Not for Guardian. As he takes the podium at St. James, the 60-year-old mayor appears entirely at ease. King, he tells the crowd, “walked these streets, preached from our churches, stood on our Boardwalk.”

Then he pivots. “We come today to talk about how far we’ve come. But really, forget about that. What we have to talk about is how far we still need to go.” The congregation murmurs its assent. “Let us all not just pray for peace,” Guardian says, “but work as well.”

The work ahead in Atlantic City is so vast, it may well prove insurmountable. Three years ago, I wrote an article for this magazine titled “Atlantic City’s Last, Last, Last, Last, Last, Last Chance.” Since then, matters have only gotten worse.

In mid-January, the Atlantic Club Casino Hotel closed, putting 1,600 people out of work in one day. The new Revel, once touted as Atlantic City’s savior, went through bankruptcy and now resembles a sumptuous ghost town, with bored shopgirls checking their nails and rows of empty tables at the three Jose Garces restaurants.
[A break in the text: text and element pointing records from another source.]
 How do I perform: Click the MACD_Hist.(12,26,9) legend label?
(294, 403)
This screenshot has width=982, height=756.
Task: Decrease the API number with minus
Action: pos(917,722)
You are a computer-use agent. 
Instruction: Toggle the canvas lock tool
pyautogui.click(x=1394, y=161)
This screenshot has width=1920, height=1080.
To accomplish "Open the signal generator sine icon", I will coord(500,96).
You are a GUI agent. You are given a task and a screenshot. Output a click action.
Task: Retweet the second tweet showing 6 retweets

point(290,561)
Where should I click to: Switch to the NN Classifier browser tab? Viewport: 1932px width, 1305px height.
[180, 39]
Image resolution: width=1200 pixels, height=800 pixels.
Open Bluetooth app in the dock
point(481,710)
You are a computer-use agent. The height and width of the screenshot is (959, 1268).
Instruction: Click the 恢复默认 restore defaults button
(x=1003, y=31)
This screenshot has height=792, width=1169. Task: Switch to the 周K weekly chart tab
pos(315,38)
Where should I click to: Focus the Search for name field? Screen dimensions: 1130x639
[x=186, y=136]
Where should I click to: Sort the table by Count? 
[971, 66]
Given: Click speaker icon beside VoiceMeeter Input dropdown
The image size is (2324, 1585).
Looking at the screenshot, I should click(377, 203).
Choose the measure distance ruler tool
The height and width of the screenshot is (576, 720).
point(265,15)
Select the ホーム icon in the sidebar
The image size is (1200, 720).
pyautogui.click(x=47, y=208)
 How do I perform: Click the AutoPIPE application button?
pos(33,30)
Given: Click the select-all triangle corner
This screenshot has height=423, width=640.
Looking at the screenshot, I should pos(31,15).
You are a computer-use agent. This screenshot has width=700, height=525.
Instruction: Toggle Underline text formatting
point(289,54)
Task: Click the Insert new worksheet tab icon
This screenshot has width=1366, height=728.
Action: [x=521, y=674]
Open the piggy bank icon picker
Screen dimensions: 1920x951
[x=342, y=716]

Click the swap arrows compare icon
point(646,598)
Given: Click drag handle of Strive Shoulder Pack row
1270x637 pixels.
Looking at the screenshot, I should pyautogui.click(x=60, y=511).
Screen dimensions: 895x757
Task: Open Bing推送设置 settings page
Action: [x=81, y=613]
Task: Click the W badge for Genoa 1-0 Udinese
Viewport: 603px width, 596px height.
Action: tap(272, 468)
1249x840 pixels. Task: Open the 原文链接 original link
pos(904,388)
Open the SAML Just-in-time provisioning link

Intense competition from casinos in Pennsylvania, New York and Delaware is crushing Atlantic City’s gaming economy, and that in turn threatens to deal a Detroit-style deathblow to Atlantic City itself. Since 2008, the city’s tax base has shrunk by a third, as casinos win steep cuts in their property tax assessments. This year, the city must close a projected budget deficit of $40 million. And raising taxes is out of the question: Rates went up 22 percent last year alone.

Atlantic City’s residents have long had a chip on their shoulder, owing to the fact that so much of the money made there seems ultimately to benefit people outside the impoverished municipal boundaries. The city’s relationship with its casinos is fraught and complicated. The distrust between city government and the county and state runs deep.

But with Guardian, Atlantic City’s voters chucked all that aside.

“When you have a city that’s nine-to-one Democrat vote for a Republican, that’s amazing,” says South Jersey power broker and state Senate president Stephen M. Sweeney. “That’s a cry for help.”

GUARDIAN IS HOLDING the key to City Hall, but he’s struggling to actually enter the building. He briskly circles about, looking for a way in while adding to his to-do list at the same time. “There,” he says, pointing at a bleak concrete plaza, “we’re going to tear all that out, make it green, make it inviting.”

For the past 20 years, Guardian has worked for Atlantic City’s Special Improvement District, essentially a much smaller version of Philadelphia’s Center City District, run by Paul Levy. And indeed, Guardian has occupied a role in Atlantic City not unlike Levy’s in Philadelphia. He’s friendly with business interests, deeply concerned with tax policy, and obsessively focused on maintaining and improving order and appearance. As is the case with Levy, people have lobbied him to run for mayor for years. Like Levy, Guardian always demurred.

Two things changed Guardian’s mind. One was Atlantic City’s terrifying descent in recent years. The other was the success the Casino Reinvestment Development Authority has had in providing basic public services in the large state-run tourism district—a success that owes much to Guardian.

In 2011, the CRDA subsumed the far smaller Special Improvement District Guardian had run. Guardian kept his job, though, and indeed, he became responsible for sprucing up the entire tourism zone, which encompasses about half the city.

“It took us a few weeks to figure out how to clean half the city on a daily basis with just four guys and some equipment,” Guardian tells me. He began to think, “If we can do it for half the city, then I can do it for the whole city.”